Have you ever been in that kind of place where the only thing your body knows to do is shut down? I don’t think the disciples brought pillows to the garden, but I do imagine that they were tangled in a quiet ache as a pall that lulled them into paralysis.
Jesus doesn’t fill the air with poetry or a teaching moment unpacking atonement theology and the necessity of his sacrifice to take away the sins of the world. He says “I don’t want to do this.” The language is much more formal and decisive to meet the anguish and distress of the moment. Jesus begins his prayer with “Abba.” It is an intimate term. God as Father is rare in the Hebrew scriptures, almost only found at the end of Isaiah and almost only in the context of recognizing that God restores the people of Israel. “Abba, Father, in you all things are possible,” which means that restoration and wholeness of a people isn’t just a dream for intellectuals to propose, broken spirits to hope, or preacher to proclaim on the steps of the Lincoln Memorial, is the reality of God’s own heart. And yes, wholeness and restoration of a people is possible, but that doesn’t mean it doesn’t cost everything, and Jesus of Nazareth, divine and also fully human, was looking up to the heavens saying, “I don’t want to do this.”
I imagine the semicolon in the verse, “remove this cup from me; yet, not what I want, but what you want,” lasted for an eternity. The difference between words on a page and notes on a staff is that a composer can add rests to the music. I feel like all of creation held its breath in the garden. “To be…or not to be…that is the question”

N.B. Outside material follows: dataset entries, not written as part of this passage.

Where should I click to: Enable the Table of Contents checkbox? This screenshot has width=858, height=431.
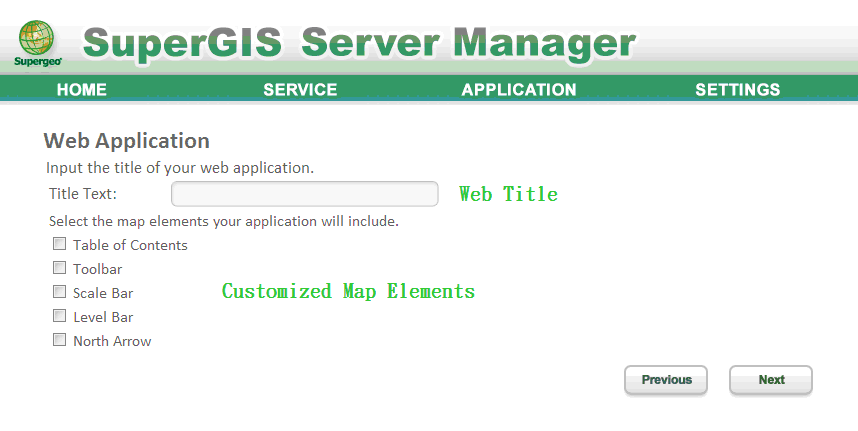click(60, 244)
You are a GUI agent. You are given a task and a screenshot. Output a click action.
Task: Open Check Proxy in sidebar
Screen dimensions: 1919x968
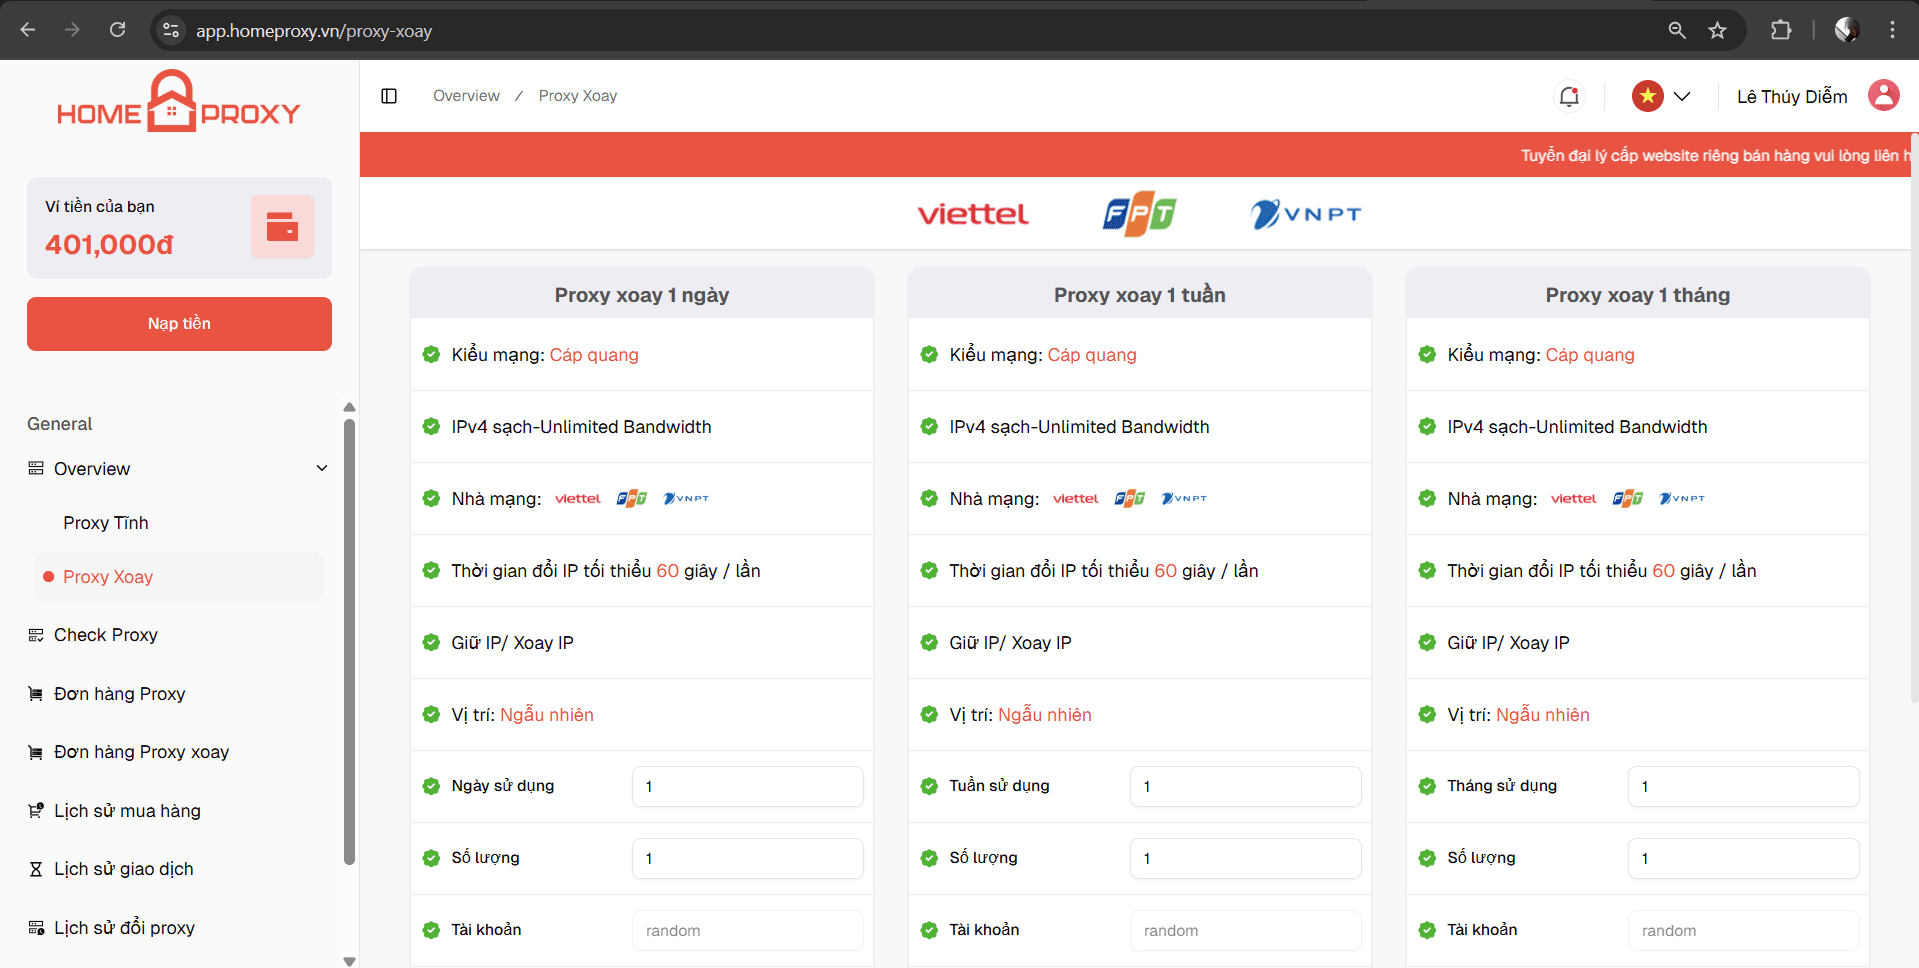pyautogui.click(x=105, y=635)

So, tonight, this message isn’t about answers or explanations, but it is an offering. I’d like to invite you into that space, to bring your “I don’t wanna,” or your “take this cup” or “Lord, I just don’t know what to say or do,” and to let it be. Sit with it as a friend. You’re invited to light a candle or remember your baptism or to go the garden. We have two of them tonight. Our choir room has been beautifully consecrated as a garden-like space for you to pray, or feel free to go to our prayer garden in the back of our property. We won’t be coming back to this space tonight. Like the disciples, we will disperse. So the invitation is also the benediction. Stay as long as you like or a short as you need. My prayer is that after sitting with your “I don’t wanna” something will become more clear, but I also assume that this clarity won’t be easy. As we will soon see, there’s a cross between here and resurrection. Go in peace. Amen.